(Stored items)
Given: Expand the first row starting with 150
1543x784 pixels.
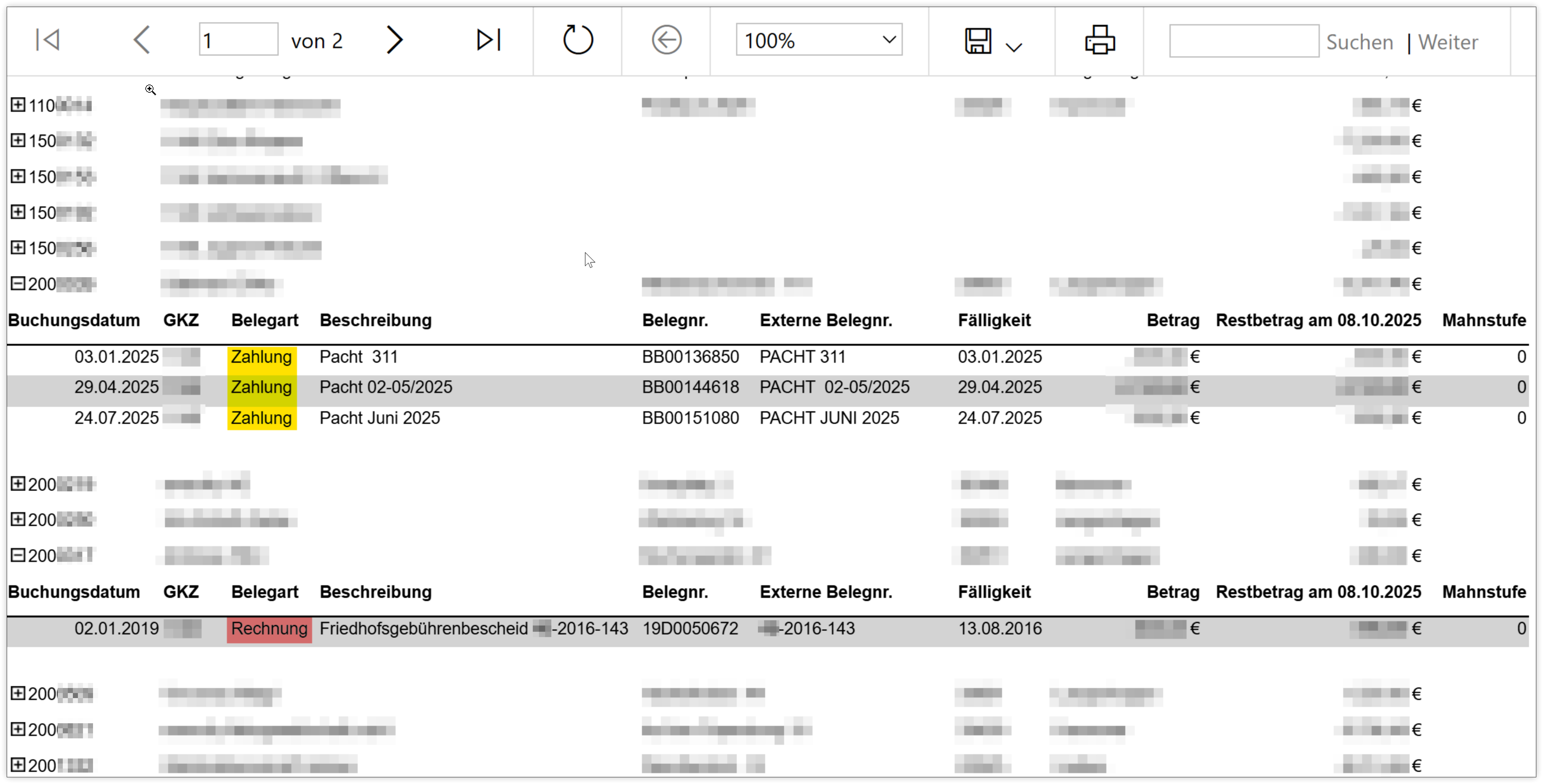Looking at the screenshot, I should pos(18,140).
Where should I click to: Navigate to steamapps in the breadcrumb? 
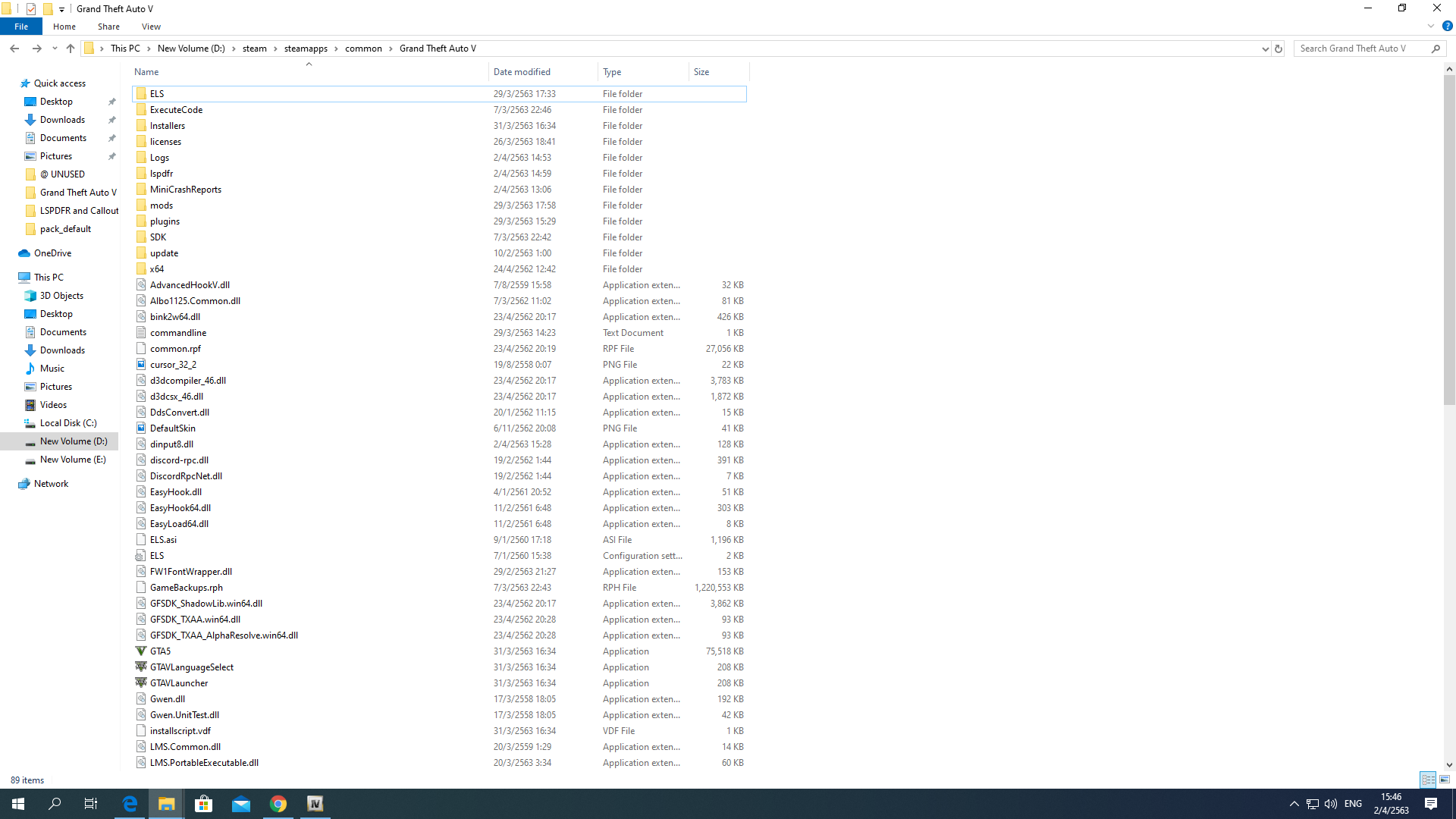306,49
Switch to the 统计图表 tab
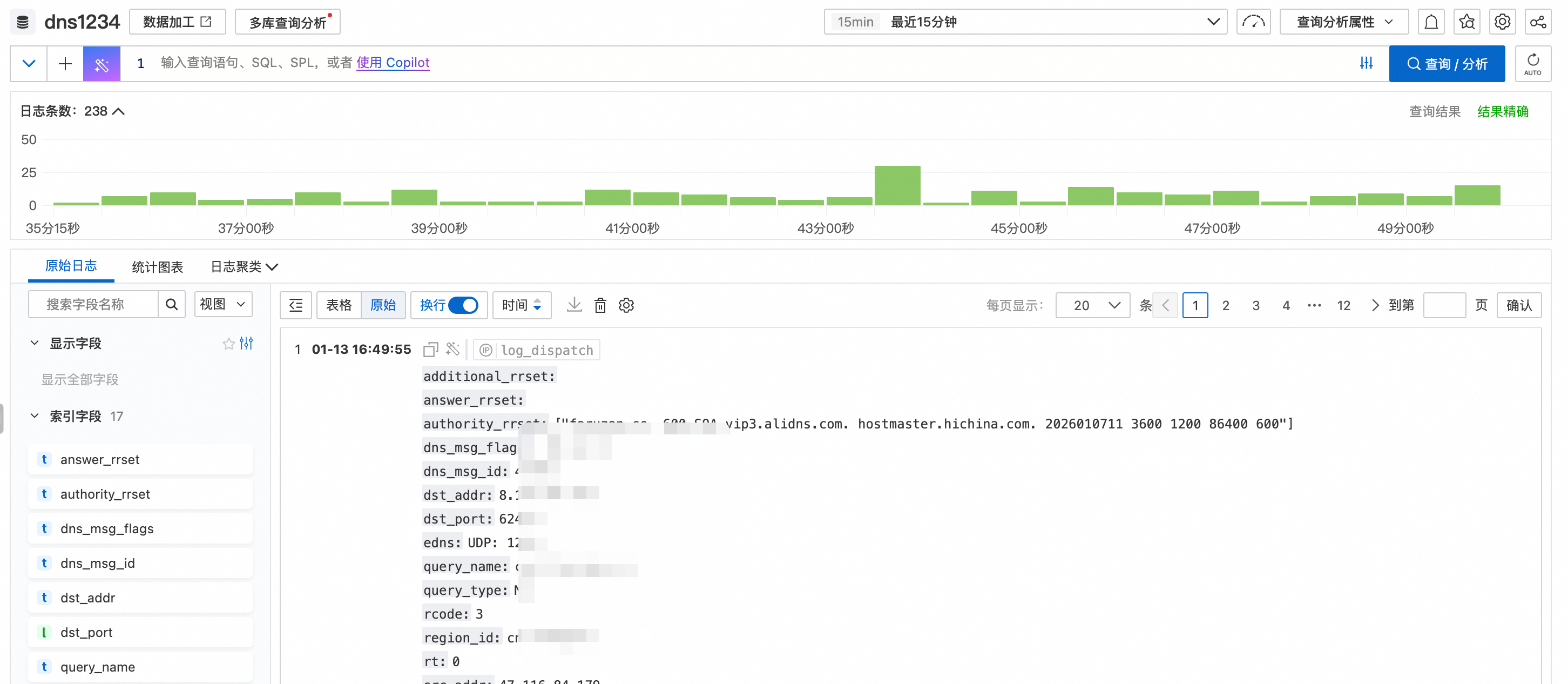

## Work item:
Could the entries above be returned verbatim, with no pictures included?

## Your response:
Given: Expand the first row starting with 150
1543x784 pixels.
Looking at the screenshot, I should pos(18,140).
Where should I click to: Navigate to steamapps in the breadcrumb? 
306,49
Switch to the 统计图表 tab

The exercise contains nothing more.